Sonda Cassini, materiale organico e striature dall’impatto con gli anelli di Saturno


ROMA –  La sonda Cassini, frutto di una collaborazione tra Nasa, Esa e Asi, non smette di sorprenderci. E ci fornisce ancora una volta una vista senza pari sul sistema di Saturno, grazie all’analisi dei dati raccolti dai suoi strumenti durante le fasi finali della missione e prima del fatale tuffo nell’atmosfera del sesto pianeta del Sistema solare avvenuto il 15 settembre 2017. Al centro dello studio, pubblicato oggi sulla rivista Science e guidato da Matthew S. Tiscareno del Seti Institute, ci sono le proprietà spettrali (cioè la composizione chimica) degli anelli principali attorno al gigante gassoso e la loro struttura (cioè il processo che li ha modellati coinvolgendo le diverse masse che orbitano nel sistema saturniano, dalle lune agli impattatori). Dalle immagini emergono dettagli senza precedenti, come i colori, la chimica e la temperatura risolti attraverso gli anelli D, C, B, la divisione di Cassini, A ed F in ordine di distanza da Saturno.

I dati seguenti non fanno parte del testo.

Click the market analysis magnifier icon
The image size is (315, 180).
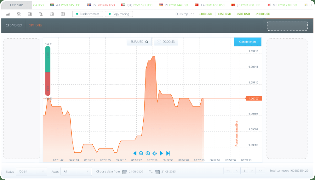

Da queste strutture composte in prevalenza da ghiaccio d’acqua, i ricercatori possono apprendere molto sui processi e sulle dinamiche attraverso i quali il sistema è evoluto, dalla sua formazione a oggi. Nel team di ricercatori coinvolti, anche Gianrico Filacchione dell’Istituto Nazionale di Astrofisica (Inaf) di Roma.  Per la raccolta dei dati spettrali, il gruppo ha utilizzato, tra gli altri strumenti, lo spettrometro Vims (Visual and Infrared Mapping Spectrometer), per il quale l’Agenzia Spaziale Italiana ha fornito il canale visibile, che ha potuto osservare gli anelli con risoluzioni spaziali senza precedenti (fino a 20-30 km per pixel) permettendo di investigare le variazioni di composizione insieme alle immagini ottenute dalla camera (risoluzione di 3 km per pixel).

L’Asi ha inoltre sviluppato, per la sonda Huygens, lo strumento HASI che ha misurato le proprietà fisiche dell’atmosfera e della superficie di Titano. Filacchione spiega i risultati: “In generale abbiamo osservato che gli assorbimenti del ghiaccio d’acqua nell’infrarosso e la slope spettrale in luce visibile sono strettamente correlati con la profondità ottica: le zone più dense degli anelli appaiono più ricche di ghiaccio d’acqua e di contaminanti, e sono generalmente più fredde. Pur essendo dominati entrambi dal ghiaccio d’acqua, lo spettro degli anelli appare molto più arrossato di quello dei satelliti ghiacciati di Saturno per via della maggiore concentrazione di contaminanti”.